Facturation électronique : le 1er septembre 2026, dix millions d’entreprises assujetties à la TVA devront être en mesure de recevoir leurs factures au format électronique via des plateformes agréées. Deux mois après le piratage massif des données de la Direction générale des finances publiques, plusieurs responsables politiques dont David Lisnard et Sarah Knafo réclament la suspension de la réforme. Le fisc se dit techniquement prêt.
À compter du 1er septembre, toutes les sociétés assujetties à la TVA devront s’être équipées pour recevoir des factures au format électronique. Le circuit passe par des plateformes agréées, qui transmettent au passage les informations à l’administration fiscale, rapporte Le Figaro.
C’est ce dernier point qui concentre les critiques. La réforme ne se contente pas de dématérialiser un document : elle installe un flux permanent entre les entreprises et Bercy.
Le piratage de fin juin a changé la conversation
Fin juin, la Direction générale des finances publiques a été victime d’une fuite de données de grande ampleur. L’épisode a mis en lumière les lacunes de l’État en matière de sécurité numérique, et le rapprochement avec le calendrier de la facturation électronique s’est fait tout seul.

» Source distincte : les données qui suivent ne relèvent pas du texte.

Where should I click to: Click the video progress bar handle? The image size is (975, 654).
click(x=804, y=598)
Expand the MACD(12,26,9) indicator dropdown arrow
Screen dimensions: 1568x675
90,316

Depuis, l’administration doit défendre simultanément deux positions : que la fuite est grave, et qu’elle n’a rien à voir avec la réforme qui arrive.
Lisnard, Knafo, et une opposition qui déborde les clivages
Le maire de Cannes David Lisnard, candidat à la présidentielle 2027 sous l’étiquette Nouvelle Énergie, a demandé vendredi sur son compte X la suspension de l’obligation généralisée. L’ancien membre des Républicains argumente que l’État n’est pas fiable et qu’il ne peut assumer pour lui-même les obligations qu’il impose aux entreprises. Dans une seconde publication, il détaille ce que le dispositif rendra visible : le carnet de commandes de chaque entreprise, ses marges, sa dépendance à tel ou tel donneur d’ordres.
La députée européenne Reconquête Sarah Knafo a interpellé Sébastien Lecornu sur le même réseau, demandant la suspension immédiate de l’obligation et des travaux sur la vérification d’identité en ligne. Un État incapable de protéger les données, écrit-elle, n’est pas légitime pour en centraliser davantage.
Nicolas Dupont-Aignan, pour Debout la France, et Florian Philippot, pour Les Patriotes, tous deux candidats déclarés à la présidentielle, réclament la suppression pure et simple du dispositif. Le sénateur centriste Vincent Louault, membre du groupe Horizons, se contente d’un report. De la suspension à la suppression, l’éventail est large : ce n’est plus une opposition de camp, c’est une opposition de calendrier.
« Techniquement prêt », répond la directrice de la DGFiP
Interrogée en début de semaine lors d’une conférence de presse consacrée à la cyberattaque, la directrice générale des finances publiques et membre de la promotion 2017 des Young Leader franco-britannique, Amélie Verdier a dit comprendre les interrogations, tout en affirmant que le vol de données n’a aucun lien technique avec la réforme de la facturation électronique.
Elle a rappelé que les plateformes agréées ont toutes fait l’objet d’un audit de sécurité préalable à leur agrément, et que des audits réguliers sont prévus. Elle a assuré que le fisc était techniquement prêt, avant de concéder que « le risque zéro » n’existait pas. Cette dernière phrase est celle que ses contradicteurs ont retenue. Le Gouvernement n’a pas réagi à ce jour.